Our last port on Martinique was St. Pierre. We visited last season.  It was quite rolly here with wind, tide and waves pushing the boat in different directions. Our first anchorage spot was between a boat from Annapolis and one from Nantucket. We were the last to arrive so when things got rolly and boats faced all different directions it was much too close for comfort and we moved further from the dock to a spot where there was lots of room around us. Carl of Nantucket came over, attracted by the cats; his were at home. He keeps his boat in these islands and uses it as a vacation home for six weeks twice a year. He is a chef and carpenter and looks and dresses a bit like the sailing columnist in Cruising World magazine, Fatty Goodlander. Roger offered him a beer and had one with him. He is headed to St. Lucia to meet his wife, a teacher, and drop off his two sons and one’s girlfriend, in their 20’s. We helped him with recent local knowledge of St. Lucia, to which he has never sailed;  he returned the favor with information about favored spots in the lower Bahamas, which he has sailed often. 
In the evening we had dinner at Tamaya, a very fishy restaurant. It is named after a 19th century square rigger built in Liverpool which died here in the volcanic eruption of 1902. It is decorated with boat pictures and paraphernalia. Small, 28 seats, it is very French, and the proprietress, who served us, speaks no English. We had tuna and shark for our main courses. A group of six Germans, from the ten aboard a chartered catamaran, entered after us. One of them worked in the small town in SW Germany where Roger’s father was born and raised, 100 years ago. They took our picture for us. Lene with une verre d l'eau. 

On our lay day, we had planned to hike to a rum distillery, a beach or a butterfly farm but it rained so after an internet cafe and checkout we repaired to ILENE and had a quiet night aboard.

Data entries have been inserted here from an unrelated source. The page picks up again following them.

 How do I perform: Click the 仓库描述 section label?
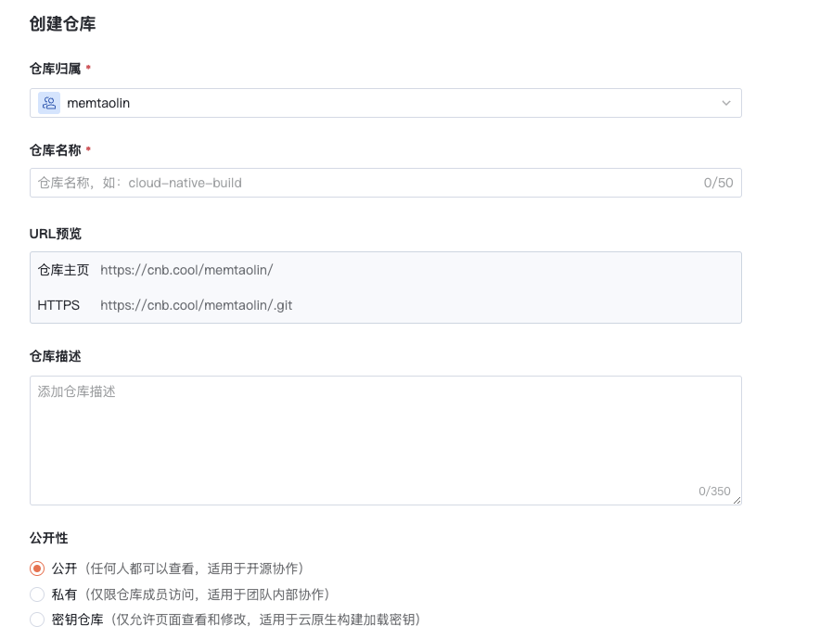pos(56,356)
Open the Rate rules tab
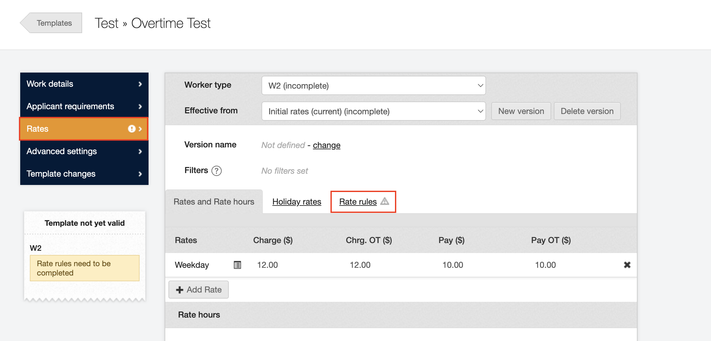711x341 pixels. (358, 202)
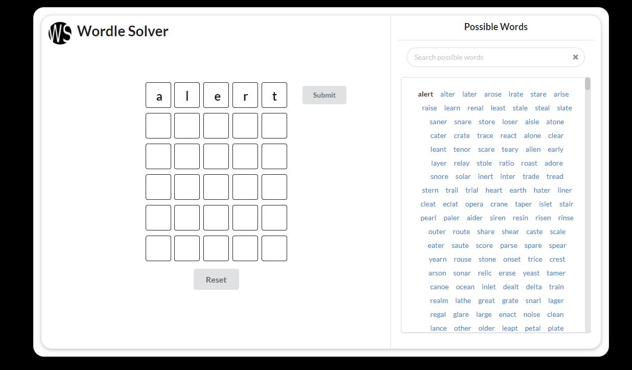632x370 pixels.
Task: Clear the search field using the × icon
Action: click(575, 57)
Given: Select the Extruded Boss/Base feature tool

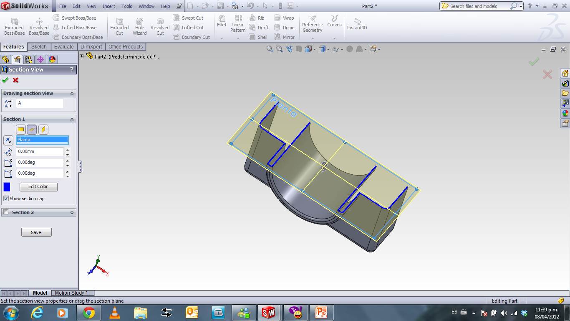Looking at the screenshot, I should pos(14,25).
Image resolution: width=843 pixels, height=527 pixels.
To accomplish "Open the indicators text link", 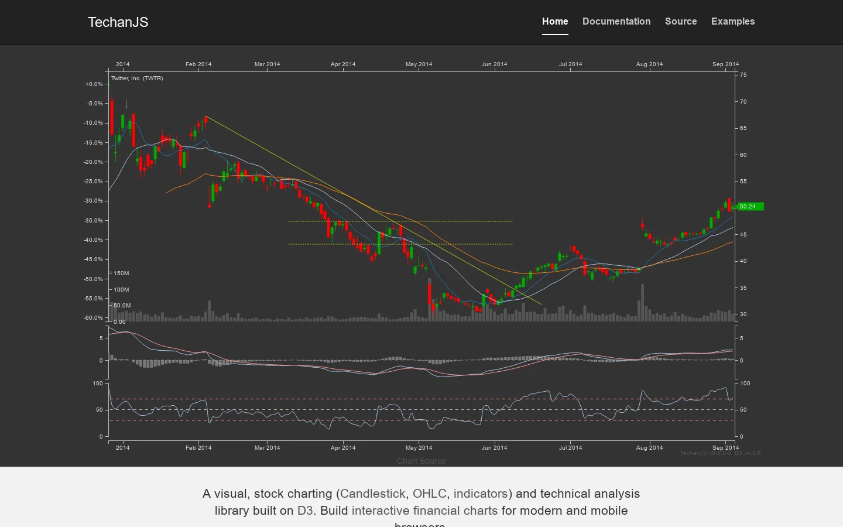I will (481, 494).
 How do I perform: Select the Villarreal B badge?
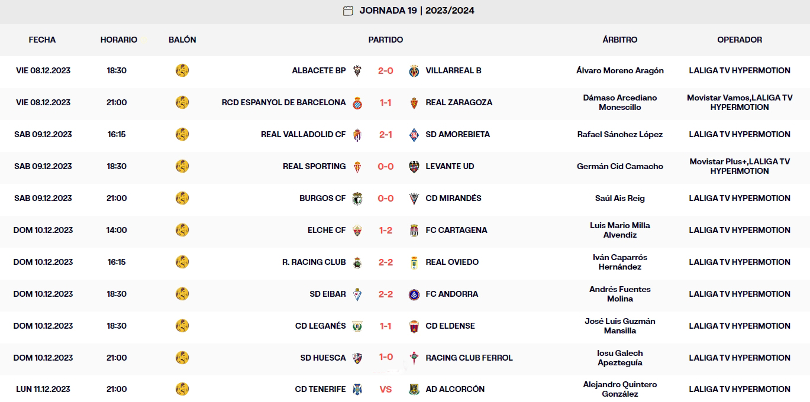(415, 70)

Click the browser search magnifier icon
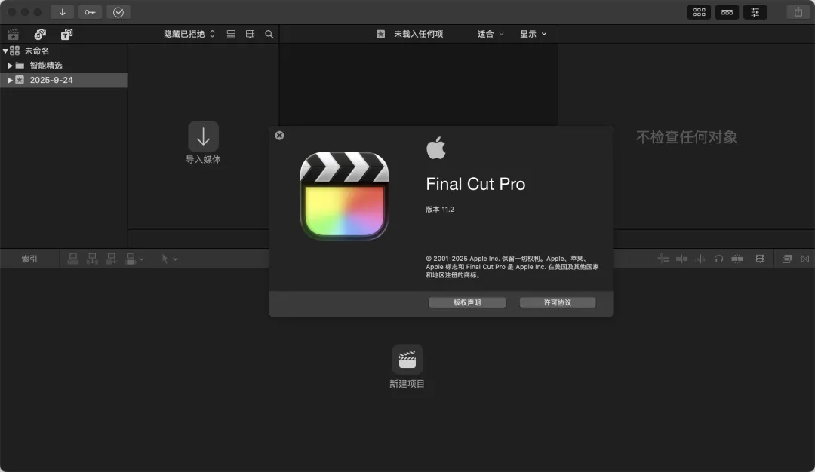[269, 34]
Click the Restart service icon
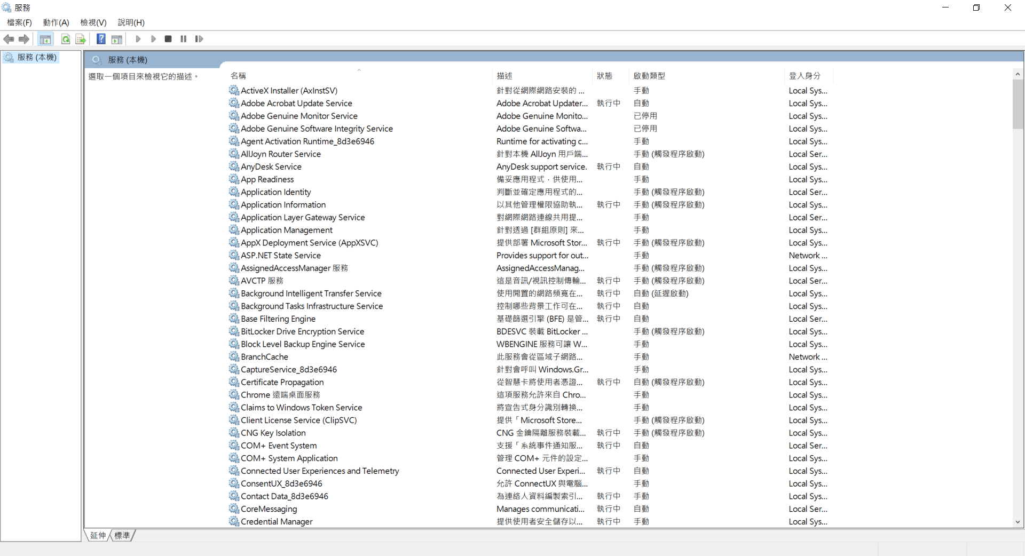Screen dimensions: 1025x556 [x=199, y=39]
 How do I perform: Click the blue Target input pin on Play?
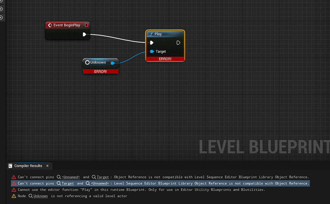(x=152, y=51)
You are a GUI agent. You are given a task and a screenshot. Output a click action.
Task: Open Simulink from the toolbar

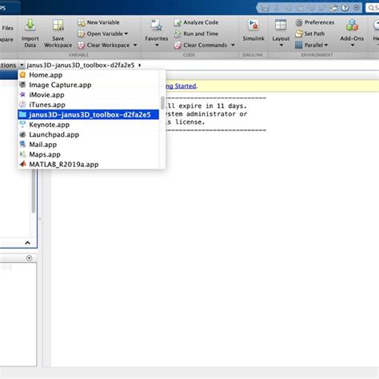coord(253,30)
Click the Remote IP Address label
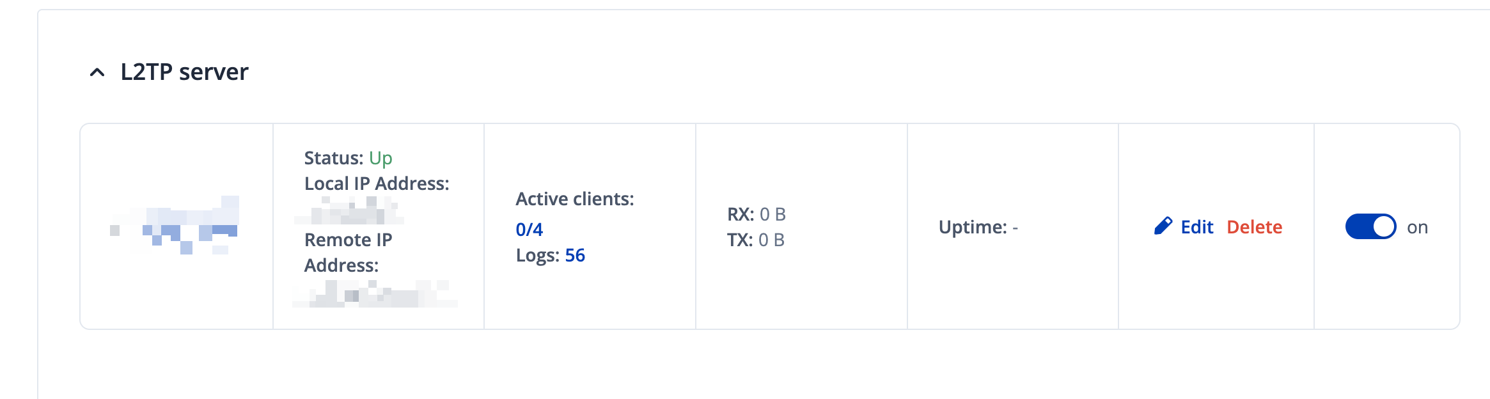1490x399 pixels. (349, 252)
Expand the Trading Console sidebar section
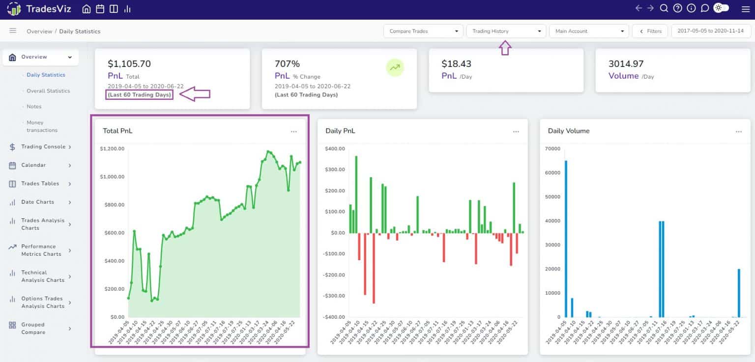 (x=43, y=147)
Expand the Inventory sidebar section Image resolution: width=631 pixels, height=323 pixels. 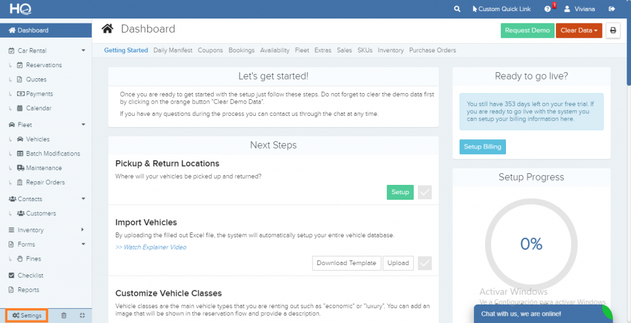point(83,230)
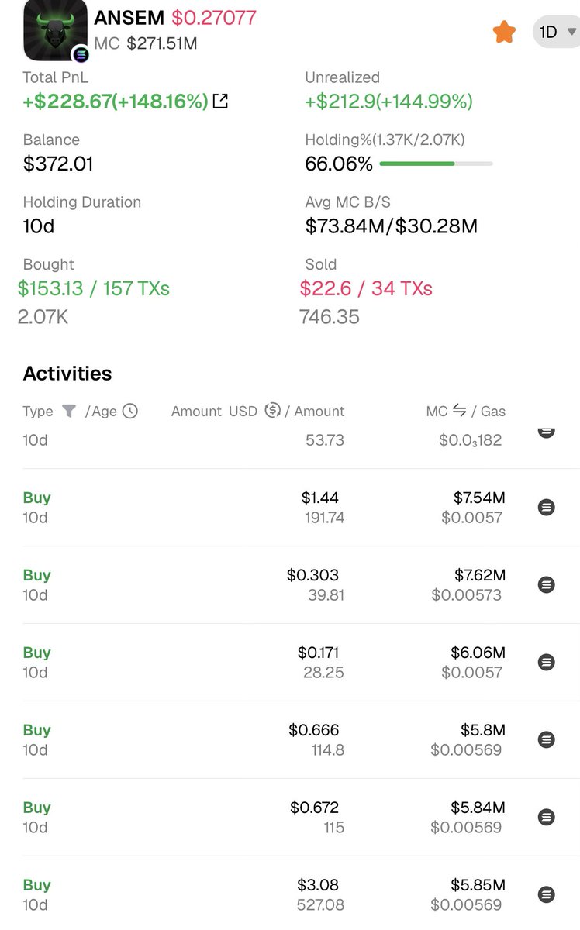This screenshot has height=930, width=580.
Task: Switch the MC price swap arrows
Action: click(460, 411)
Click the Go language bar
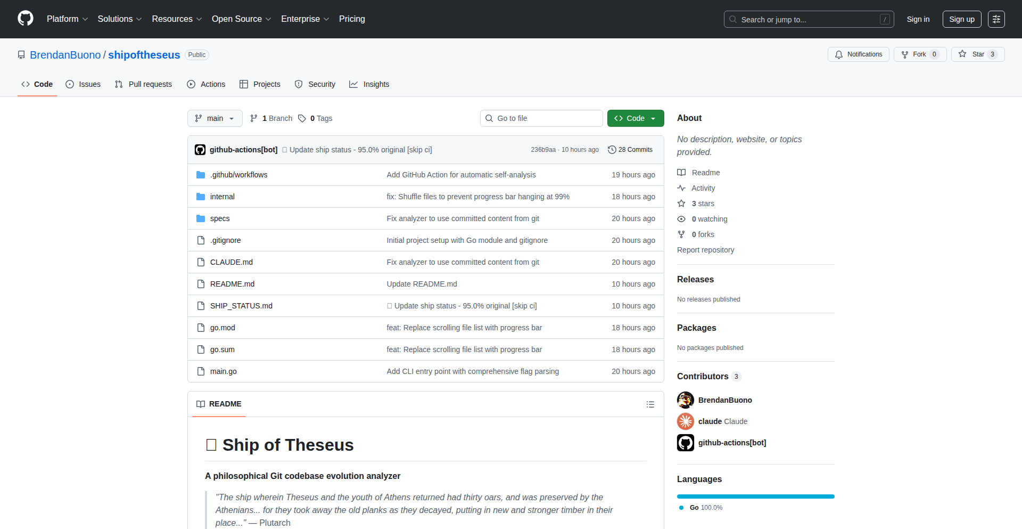The width and height of the screenshot is (1022, 529). pyautogui.click(x=755, y=497)
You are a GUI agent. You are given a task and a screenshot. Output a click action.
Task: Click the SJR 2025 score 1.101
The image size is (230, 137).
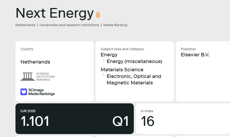click(x=35, y=121)
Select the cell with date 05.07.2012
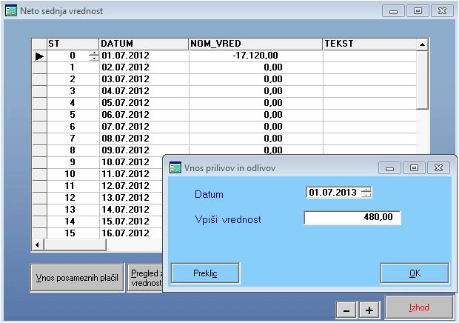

We noticed that throughout this island (and perhaps it is true of the other French islands) they do not believe in cleats atop the dinghy docks; rather they attach rings, perhaps 4” in diameter, to hang from the vertical face of the dock, to which to attach one’s dinghy. These French Islands are “Departments” of France (whatever that means). France seems to support them more than the English do their former colonies.  They seem less poor. Construction cranes are in several locations we observed, and on weekdays they are moving. This may be an illusion of relative affluence, however, based on insufficient evidence. It was on this island that we were victimized by petty crime. The portable, hand held, battery powered navigation lights that we use when motoring in the dinghy at night, one red and green and the other white, were placed in the dinghy’s little forward enclosed locker space while we were ashore, and were gone when we returned. Perhaps someone found their Christmas colors too irresistible.